Exercise directions:
Strip the pictures, then copy the remaining data exactly as it stands.

(Dataset excerpts)
+--

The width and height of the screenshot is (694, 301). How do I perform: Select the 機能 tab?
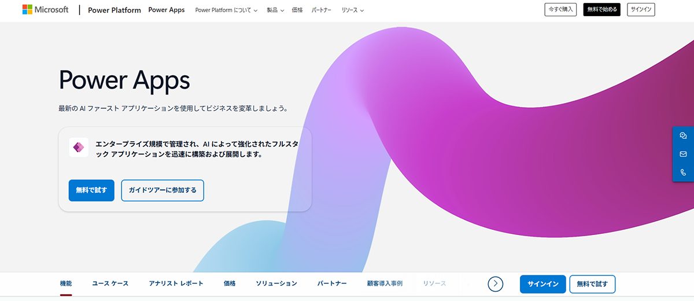(x=66, y=284)
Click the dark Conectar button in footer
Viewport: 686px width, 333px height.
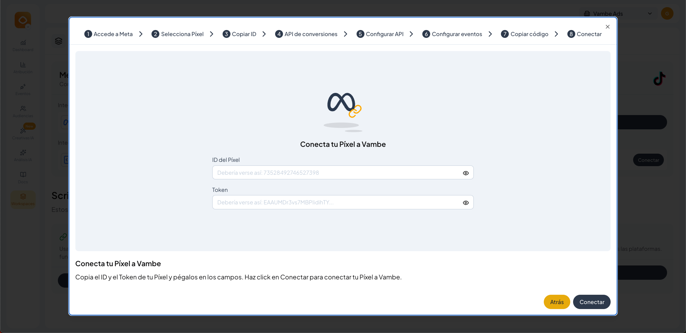[592, 302]
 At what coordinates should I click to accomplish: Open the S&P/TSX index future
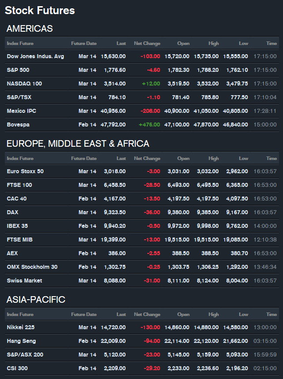[18, 97]
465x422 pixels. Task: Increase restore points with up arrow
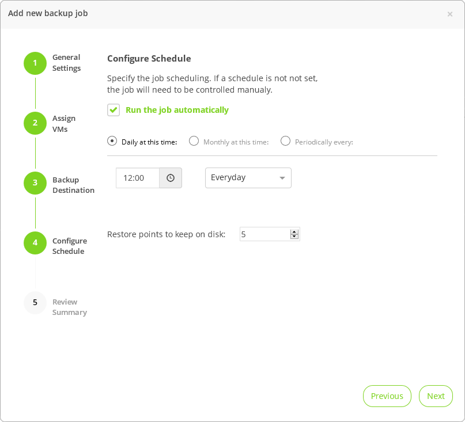(x=294, y=232)
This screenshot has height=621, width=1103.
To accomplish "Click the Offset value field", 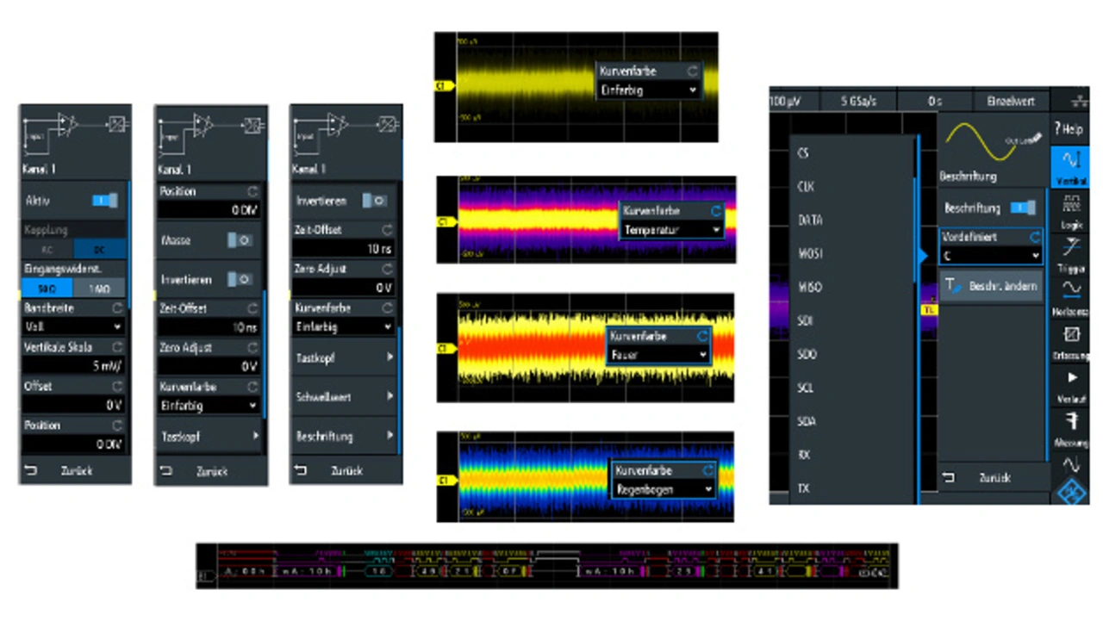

+--

Task result:
The width and height of the screenshot is (694, 301). How do I perform: Select the 機能 tab?
(x=66, y=284)
Click the dark Conectar button in footer
Viewport: 686px width, 333px height.
[592, 302]
 At what coordinates should I click to accomplish: Open the S&P/TSX index future
[18, 97]
465x422 pixels. Task: Increase restore points with up arrow
(x=294, y=232)
This screenshot has height=621, width=1103.
To accomplish "Click the Offset value field", 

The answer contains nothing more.